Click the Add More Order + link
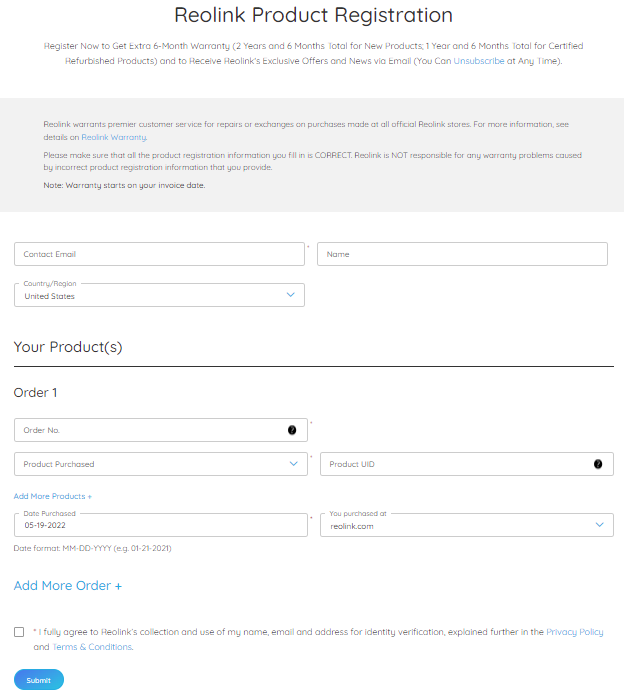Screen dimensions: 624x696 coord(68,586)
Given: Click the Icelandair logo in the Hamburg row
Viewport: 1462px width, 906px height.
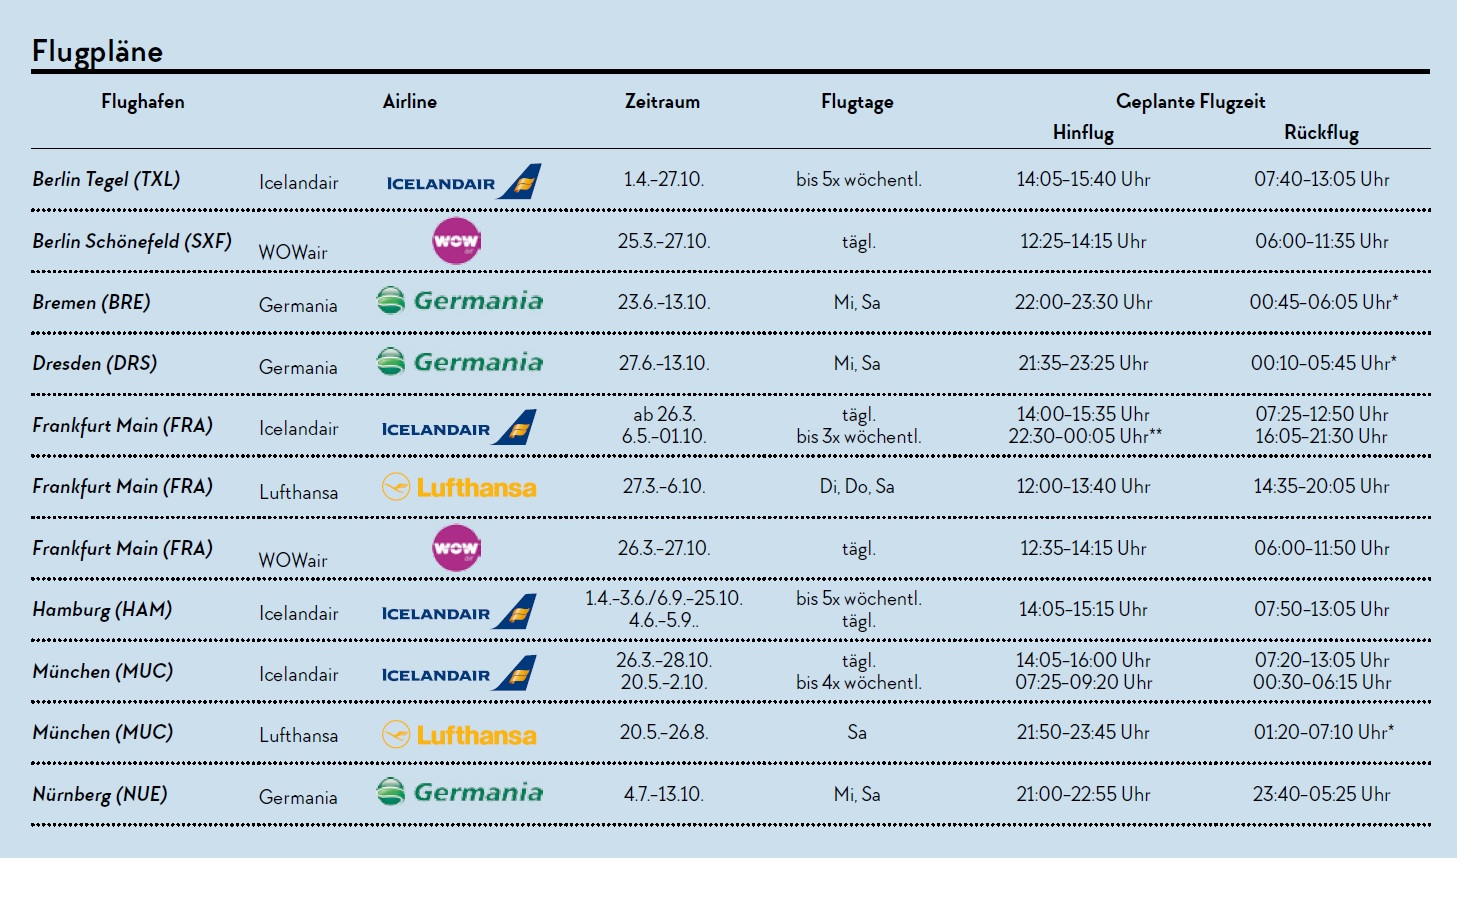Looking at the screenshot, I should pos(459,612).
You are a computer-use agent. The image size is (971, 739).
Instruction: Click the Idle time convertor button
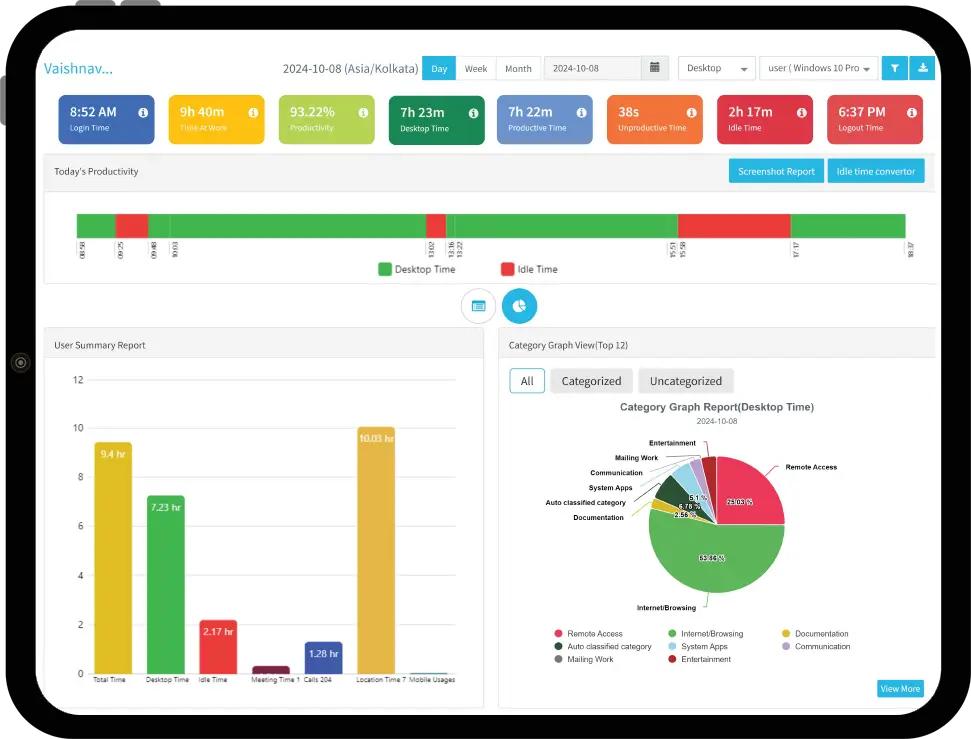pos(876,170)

* * *

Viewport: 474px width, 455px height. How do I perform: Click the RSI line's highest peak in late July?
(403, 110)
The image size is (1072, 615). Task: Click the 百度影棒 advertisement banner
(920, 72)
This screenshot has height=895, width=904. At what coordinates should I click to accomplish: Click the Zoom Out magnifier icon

WHAT TO WORK ON: Copy out the rows starting at the line containing "Click the Add More Order + link" and ending at the line containing "pos(876,170)", including both of those lines. Omit the pictures from your copy.

TASK SOLUTION:
Click the Add More Order + link
Screen dimensions: 624x696 coord(68,586)
Given: Click the Icelandair logo in the Hamburg row
Viewport: 1462px width, 906px height.
Looking at the screenshot, I should pos(459,612).
You are a computer-use agent. The image size is (971, 739).
Instruction: Click the Idle time convertor button
pos(876,170)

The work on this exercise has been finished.